If I knew I could not fail, I would...
... create and implement public health and preventive medicine initiatives in developing countries worldwide. I believe that the most effective way to work toward achieving social justice is by promoting equality through access to health care. What makes a child born in a refugee camp in Cambodia any less deserving than a child born in the United States? Yet incidence of birth remains a major determinant of quality of life for children worldwide. By improving public health standards in developing countries and focusing on preventive medicine in developed countries, we would be able to reduce HIV/AIDS transmission, rid the world of the neglected tropical diseases and ensure healthier, happier and brighter futures for children regardless of their place of birth.

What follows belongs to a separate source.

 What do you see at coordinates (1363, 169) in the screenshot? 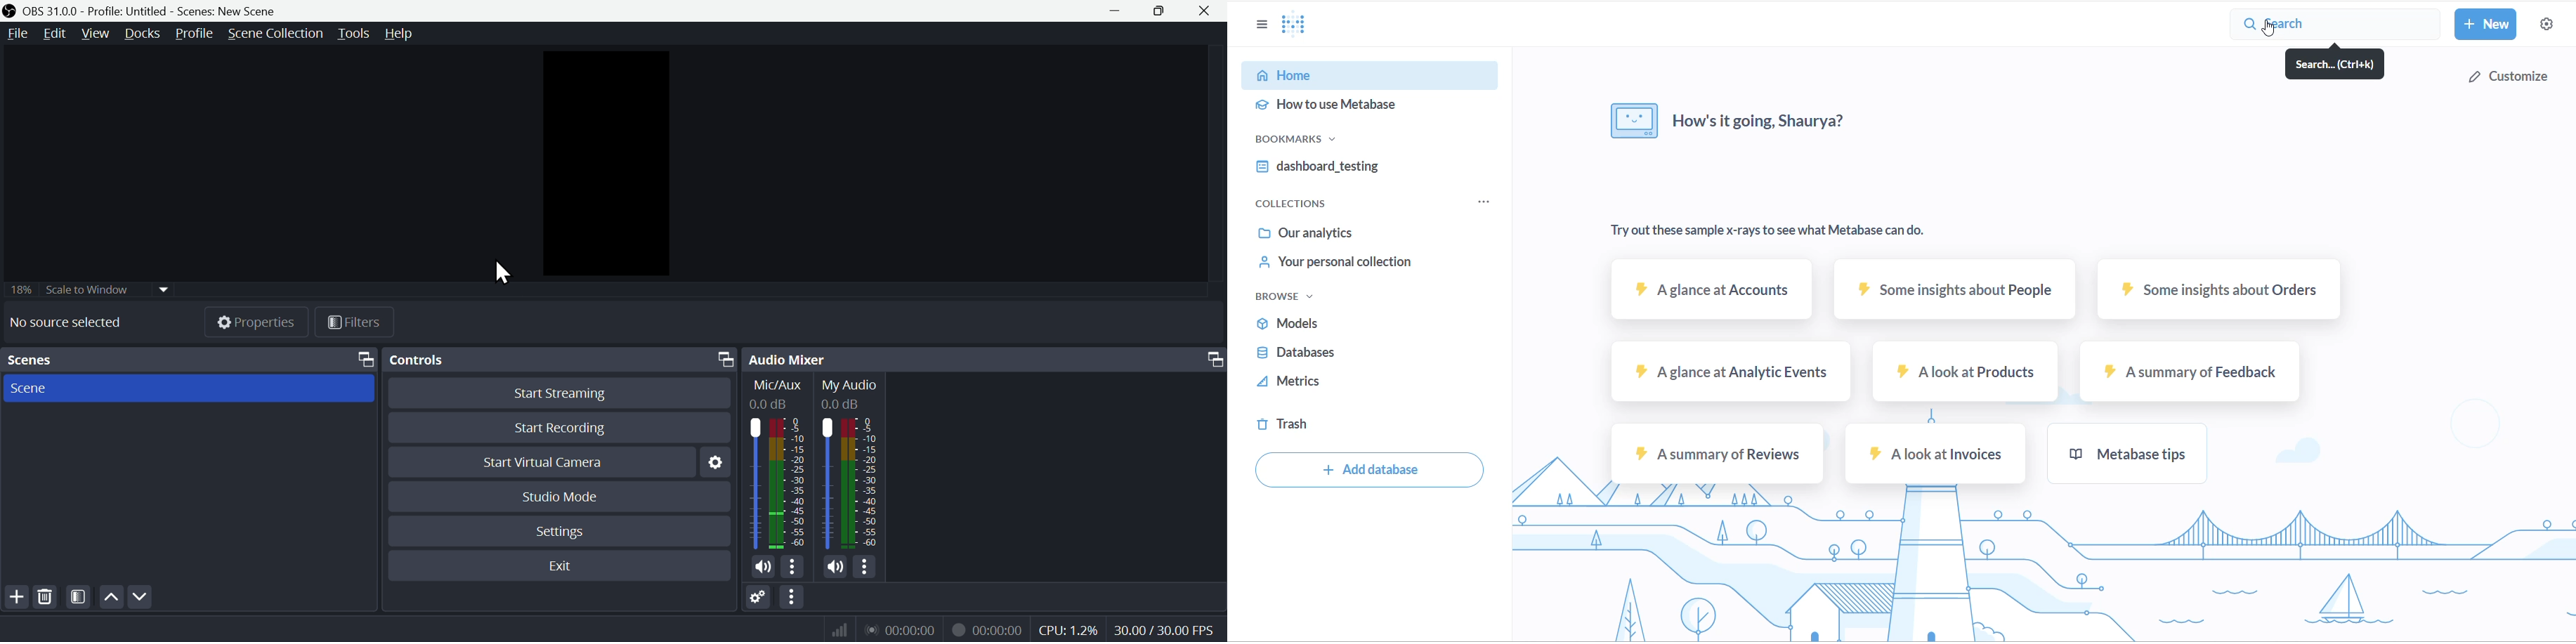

The one UGA experience I will always remember will be...
I truly believe that the professional, academic and social relationships I’ve formed during my time here have changed the course of my life in the absolute best way possible. Every member of the Bulldog Nation is incredible, and without my friends and fellow students I would have never survived organic chemistry exams or studying for the MCAT. From scuba diving the Great Barrier Reef during my UGA study abroad in Australia to celebrating my medical school acceptance with my closest friends during this year’s Georgia-Florida weekend, the people I’ve met and the opportunities I’ve had here just continue to amaze me. Thus, I think the “one” UGA experience I will always remember is actually the totality of the different interactions I’ve had, lessons I’ve learned and memories I’ve accumulated while fortunate enough to be a student at UGA. Go Dawgs!